**YOUR TASK:**
Once the line containing "VPN para Todos Dispositivos (475, 2483)" is found in the entries below, restate it and each following line word for word, stopping after the line containing "寻求报道 (145, 2557)".

**EXERCISE INPUT:**
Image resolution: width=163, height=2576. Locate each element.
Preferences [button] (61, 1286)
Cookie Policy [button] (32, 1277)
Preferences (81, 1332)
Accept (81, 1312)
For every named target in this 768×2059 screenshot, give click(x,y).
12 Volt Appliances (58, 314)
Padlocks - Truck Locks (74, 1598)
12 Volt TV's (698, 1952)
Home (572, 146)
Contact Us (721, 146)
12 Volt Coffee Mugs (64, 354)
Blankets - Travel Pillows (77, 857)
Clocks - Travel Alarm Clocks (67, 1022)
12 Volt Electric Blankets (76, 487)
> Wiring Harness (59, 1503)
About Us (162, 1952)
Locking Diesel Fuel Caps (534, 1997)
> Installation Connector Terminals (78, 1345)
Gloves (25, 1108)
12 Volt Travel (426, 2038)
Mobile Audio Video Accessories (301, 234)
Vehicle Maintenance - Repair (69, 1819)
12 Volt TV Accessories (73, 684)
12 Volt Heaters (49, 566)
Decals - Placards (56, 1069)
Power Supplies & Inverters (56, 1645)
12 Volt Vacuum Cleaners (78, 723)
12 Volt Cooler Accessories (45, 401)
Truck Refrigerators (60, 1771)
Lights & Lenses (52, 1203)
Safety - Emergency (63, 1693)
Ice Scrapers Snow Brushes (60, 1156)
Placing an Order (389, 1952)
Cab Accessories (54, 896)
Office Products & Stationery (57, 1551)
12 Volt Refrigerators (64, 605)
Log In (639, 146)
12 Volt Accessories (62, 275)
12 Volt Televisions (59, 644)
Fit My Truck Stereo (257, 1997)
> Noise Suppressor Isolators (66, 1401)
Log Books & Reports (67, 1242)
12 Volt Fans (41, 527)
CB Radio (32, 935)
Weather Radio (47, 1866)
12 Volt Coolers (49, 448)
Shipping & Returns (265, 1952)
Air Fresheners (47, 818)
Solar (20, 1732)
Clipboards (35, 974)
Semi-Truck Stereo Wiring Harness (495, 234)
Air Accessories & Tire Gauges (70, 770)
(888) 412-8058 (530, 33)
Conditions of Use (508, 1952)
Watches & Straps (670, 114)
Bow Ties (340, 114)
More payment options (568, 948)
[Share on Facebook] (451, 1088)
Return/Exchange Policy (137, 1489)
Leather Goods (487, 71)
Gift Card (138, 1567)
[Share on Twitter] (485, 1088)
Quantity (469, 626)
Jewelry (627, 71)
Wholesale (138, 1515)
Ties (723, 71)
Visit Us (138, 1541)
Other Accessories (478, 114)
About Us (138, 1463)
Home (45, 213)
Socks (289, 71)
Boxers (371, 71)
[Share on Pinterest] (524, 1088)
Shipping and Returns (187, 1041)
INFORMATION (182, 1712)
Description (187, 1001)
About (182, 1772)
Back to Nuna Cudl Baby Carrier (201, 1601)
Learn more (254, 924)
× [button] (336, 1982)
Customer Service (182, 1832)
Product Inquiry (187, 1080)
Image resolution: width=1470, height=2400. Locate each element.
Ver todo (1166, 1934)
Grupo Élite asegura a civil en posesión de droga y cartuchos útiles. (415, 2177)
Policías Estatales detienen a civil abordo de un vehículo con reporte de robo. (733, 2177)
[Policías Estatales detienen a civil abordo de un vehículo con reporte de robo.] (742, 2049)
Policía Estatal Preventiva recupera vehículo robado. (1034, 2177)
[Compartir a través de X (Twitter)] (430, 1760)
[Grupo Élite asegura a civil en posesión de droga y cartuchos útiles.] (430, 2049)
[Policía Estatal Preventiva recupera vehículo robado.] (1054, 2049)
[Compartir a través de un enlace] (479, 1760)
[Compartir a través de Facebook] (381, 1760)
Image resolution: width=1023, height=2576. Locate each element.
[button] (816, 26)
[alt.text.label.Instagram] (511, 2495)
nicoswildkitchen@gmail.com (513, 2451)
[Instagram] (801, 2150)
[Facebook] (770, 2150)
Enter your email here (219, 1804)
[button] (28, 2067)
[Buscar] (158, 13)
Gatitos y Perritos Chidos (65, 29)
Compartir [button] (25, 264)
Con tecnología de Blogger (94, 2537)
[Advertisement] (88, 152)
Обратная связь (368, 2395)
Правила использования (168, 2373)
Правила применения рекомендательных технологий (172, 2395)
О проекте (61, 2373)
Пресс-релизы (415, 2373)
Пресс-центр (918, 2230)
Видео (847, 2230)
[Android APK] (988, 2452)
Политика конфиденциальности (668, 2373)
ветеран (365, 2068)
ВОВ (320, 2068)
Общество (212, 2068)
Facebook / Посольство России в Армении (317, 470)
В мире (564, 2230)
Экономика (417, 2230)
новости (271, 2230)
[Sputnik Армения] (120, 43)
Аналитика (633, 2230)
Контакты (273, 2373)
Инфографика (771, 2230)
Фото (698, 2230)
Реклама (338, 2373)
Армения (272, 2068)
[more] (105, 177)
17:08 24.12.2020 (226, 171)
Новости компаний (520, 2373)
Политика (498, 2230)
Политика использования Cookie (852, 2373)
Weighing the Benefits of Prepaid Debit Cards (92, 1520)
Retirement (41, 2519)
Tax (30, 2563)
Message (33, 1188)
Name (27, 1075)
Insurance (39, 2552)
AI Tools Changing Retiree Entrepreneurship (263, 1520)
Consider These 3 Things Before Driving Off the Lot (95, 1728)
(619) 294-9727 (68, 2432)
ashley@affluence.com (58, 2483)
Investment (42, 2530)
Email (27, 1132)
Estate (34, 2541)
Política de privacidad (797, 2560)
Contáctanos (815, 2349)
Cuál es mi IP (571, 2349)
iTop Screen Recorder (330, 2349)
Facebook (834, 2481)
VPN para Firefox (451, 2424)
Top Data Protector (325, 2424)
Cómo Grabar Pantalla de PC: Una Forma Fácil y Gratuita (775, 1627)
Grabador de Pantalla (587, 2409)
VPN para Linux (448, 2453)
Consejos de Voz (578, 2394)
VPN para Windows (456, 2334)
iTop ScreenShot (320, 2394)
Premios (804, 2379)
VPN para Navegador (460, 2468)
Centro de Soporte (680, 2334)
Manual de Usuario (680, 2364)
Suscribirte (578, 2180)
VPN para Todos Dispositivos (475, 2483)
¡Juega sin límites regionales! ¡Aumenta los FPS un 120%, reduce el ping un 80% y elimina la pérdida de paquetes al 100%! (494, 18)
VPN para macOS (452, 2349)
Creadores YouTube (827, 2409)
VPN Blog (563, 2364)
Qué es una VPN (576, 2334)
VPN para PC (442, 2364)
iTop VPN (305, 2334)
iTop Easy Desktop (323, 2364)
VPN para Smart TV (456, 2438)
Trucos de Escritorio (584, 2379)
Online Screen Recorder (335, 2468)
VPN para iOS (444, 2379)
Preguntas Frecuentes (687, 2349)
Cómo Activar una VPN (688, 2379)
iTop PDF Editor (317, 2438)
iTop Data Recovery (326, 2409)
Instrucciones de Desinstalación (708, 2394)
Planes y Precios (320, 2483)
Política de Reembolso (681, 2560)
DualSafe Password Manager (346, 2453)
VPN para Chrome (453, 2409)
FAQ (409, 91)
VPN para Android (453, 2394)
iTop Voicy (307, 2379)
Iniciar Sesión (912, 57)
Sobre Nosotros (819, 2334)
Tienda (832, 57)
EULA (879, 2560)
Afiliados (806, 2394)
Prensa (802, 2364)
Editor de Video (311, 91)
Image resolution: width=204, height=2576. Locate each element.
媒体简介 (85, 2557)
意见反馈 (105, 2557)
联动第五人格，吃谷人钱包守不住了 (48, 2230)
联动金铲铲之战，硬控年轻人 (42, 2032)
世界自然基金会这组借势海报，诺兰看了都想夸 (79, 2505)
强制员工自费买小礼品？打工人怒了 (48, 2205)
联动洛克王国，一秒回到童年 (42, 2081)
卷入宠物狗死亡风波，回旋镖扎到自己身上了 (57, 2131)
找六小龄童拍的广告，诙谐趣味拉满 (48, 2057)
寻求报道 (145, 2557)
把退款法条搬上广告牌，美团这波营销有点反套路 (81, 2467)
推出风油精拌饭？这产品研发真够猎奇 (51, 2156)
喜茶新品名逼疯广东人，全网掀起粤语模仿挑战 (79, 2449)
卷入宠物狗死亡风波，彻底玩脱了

**SOLUTION TO THIS EXERCISE:**
VPN para Todos Dispositivos (475, 2483)
¡Juega sin límites regionales! ¡Aumenta los FPS un 120%, reduce el ping un 80% y elimina la pérdida de paquetes al 100%! (494, 18)
VPN para macOS (452, 2349)
Creadores YouTube (827, 2409)
VPN Blog (563, 2364)
Qué es una VPN (576, 2334)
VPN para PC (442, 2364)
iTop VPN (305, 2334)
iTop Easy Desktop (323, 2364)
VPN para Smart TV (456, 2438)
Trucos de Escritorio (584, 2379)
Online Screen Recorder (335, 2468)
VPN para iOS (444, 2379)
Preguntas Frecuentes (687, 2349)
Cómo Activar una VPN (688, 2379)
iTop PDF Editor (317, 2438)
iTop Data Recovery (326, 2409)
Instrucciones de Desinstalación (708, 2394)
Planes y Precios (320, 2483)
Política de Reembolso (681, 2560)
DualSafe Password Manager (346, 2453)
VPN para Chrome (453, 2409)
FAQ (409, 91)
VPN para Android (453, 2394)
iTop Voicy (307, 2379)
Iniciar Sesión (912, 57)
Sobre Nosotros (819, 2334)
Tienda (832, 57)
EULA (879, 2560)
Afiliados (806, 2394)
Prensa (802, 2364)
Editor de Video (311, 91)
Image resolution: width=204, height=2576. Locate each element.
媒体简介 (85, 2557)
意见反馈 (105, 2557)
联动第五人格，吃谷人钱包守不住了 (48, 2230)
联动金铲铲之战，硬控年轻人 (42, 2032)
世界自然基金会这组借势海报，诺兰看了都想夸 (79, 2505)
强制员工自费买小礼品？打工人怒了 (48, 2205)
联动洛克王国，一秒回到童年 (42, 2081)
卷入宠物狗死亡风波，回旋镖扎到自己身上了 (57, 2131)
找六小龄童拍的广告，诙谐趣味拉满 (48, 2057)
寻求报道 (145, 2557)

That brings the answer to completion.